Ella se queda de piedra. Lo mira un momento, con la vana esperanza de no haber oído bien.

—Pero…

—He dicho que te vayas —repite el demonio, con una voz cortante como la hoja de un cuchillo, y como parece que la chica tiene intención de seguir protestando, él se vuelve hacia ella un instante y le clava una mirada fría, inhumana.

Ella se encoge de terror, agacha la cabeza y se marcha a toda prisa.

Nunca lo sabrá, pero me debe algo más que la vida.

El vuelve a prestarme atención. En efecto, es un demonio joven; esto quiere decir que, aunque no aparente más de veinte años, es fácil que tenga veinte mil. Lo cual, en realidad, no es mucho para un demonio. Viste pantalones negros y una camisa blanca, medio remangada, medio suelta, que lleva con natural elegancia, pero presenta un cierto aspecto desaliñado: su pelo negro está despeinado, y sus ropas, algo arrugadas, como si acabara de levantarse o como si se hubiese vestido con desgana, sin prestar atención a lo que hacía. Puede que esté siguiendo alguna moda, o puede que sea una declaración de intenciones, no lo sé. El caso es que no parece estar dormido en absoluto, porque hay un brillo de feroz alerta en su mirada. Sus rasgos son algo aniñados, lo que también es engañoso, pues no hay nada de ingenuo o infantil en su expresión: ahora que solo yo lo estoy mirando, ahora que su presa se ha esfumado, muestra su verdadero rostro, en un gesto grave, serio y muy, muy peligroso. Con esta luz es difícil decir de qué color son sus ojos, pero no me siento capaz de aguantarle la mirada ni un segundo más. Es la mirada del depredador más temible del planeta, el que no persigue a sus presas por su carne, sino que es un cazador de almas; y eso es algo que los mortales, pese a que llevamos cientos de miles de años conviviendo con ellos, aún estamos muy lejos de comprender del todo.

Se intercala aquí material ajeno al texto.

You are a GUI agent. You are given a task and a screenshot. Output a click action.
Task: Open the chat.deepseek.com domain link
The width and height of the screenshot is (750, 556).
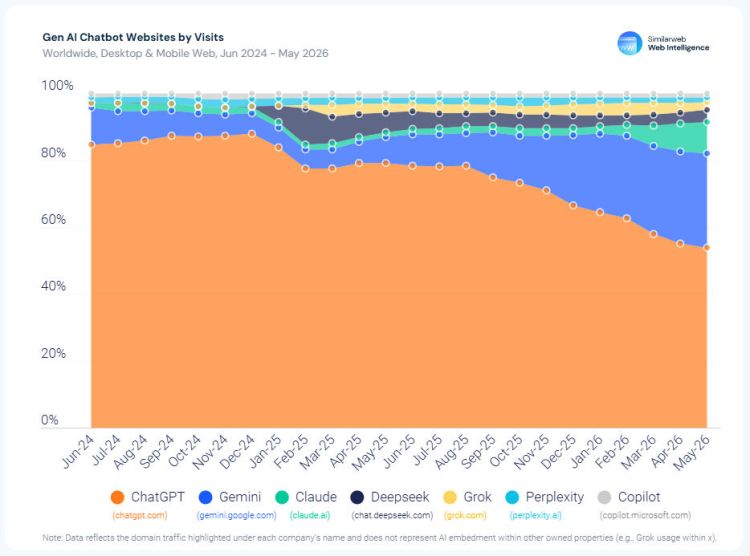pos(392,515)
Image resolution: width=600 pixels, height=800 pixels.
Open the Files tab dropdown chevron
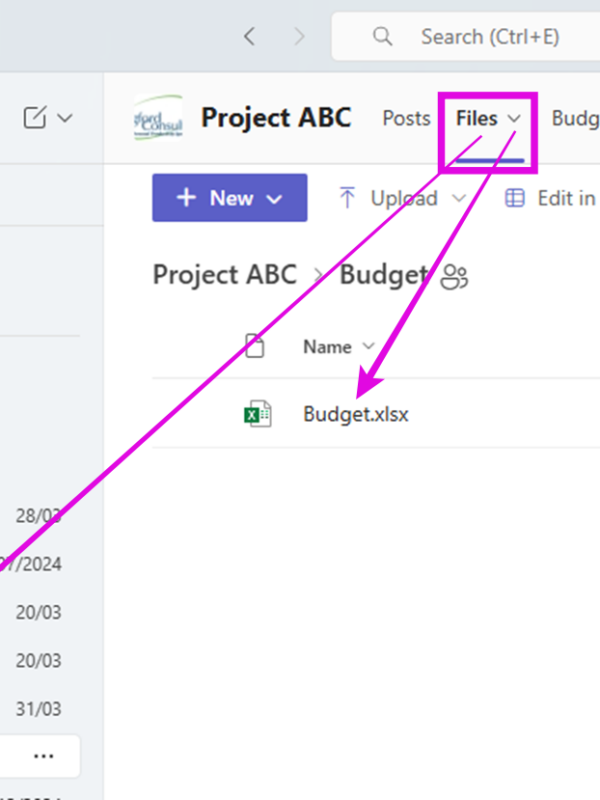(514, 119)
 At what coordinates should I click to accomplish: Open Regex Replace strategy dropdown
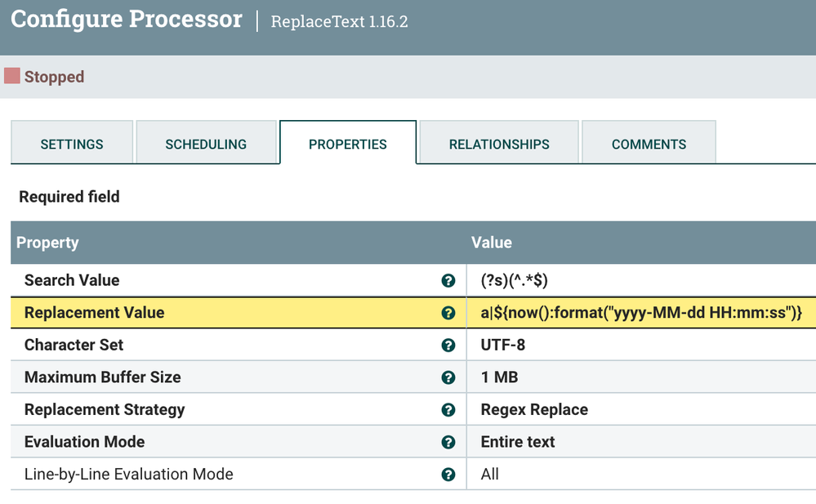(x=641, y=410)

Alzo la espada un poco más, atenta por si él desenvaina la suya. Espero, pero nada sucede.

No puedo creerme mi buena suerte. No lleva la espada encima. ¡No lleva la espada encima! Mi padre me había dicho que los demonios se están volviendo muy pasotas y descuidados, pero esto es el colmo. Claro que también puede significar que ya no creen que los ángeles sean una amenaza. Ja. Pues se va a enterar.

—Ten cuidado con eso —me dice entonces el demonio con calma—. Puedes hacerte daño.

—Voy a hacerte daño a ti —le amenazo—, si no me respondes a unas cuantas preguntas.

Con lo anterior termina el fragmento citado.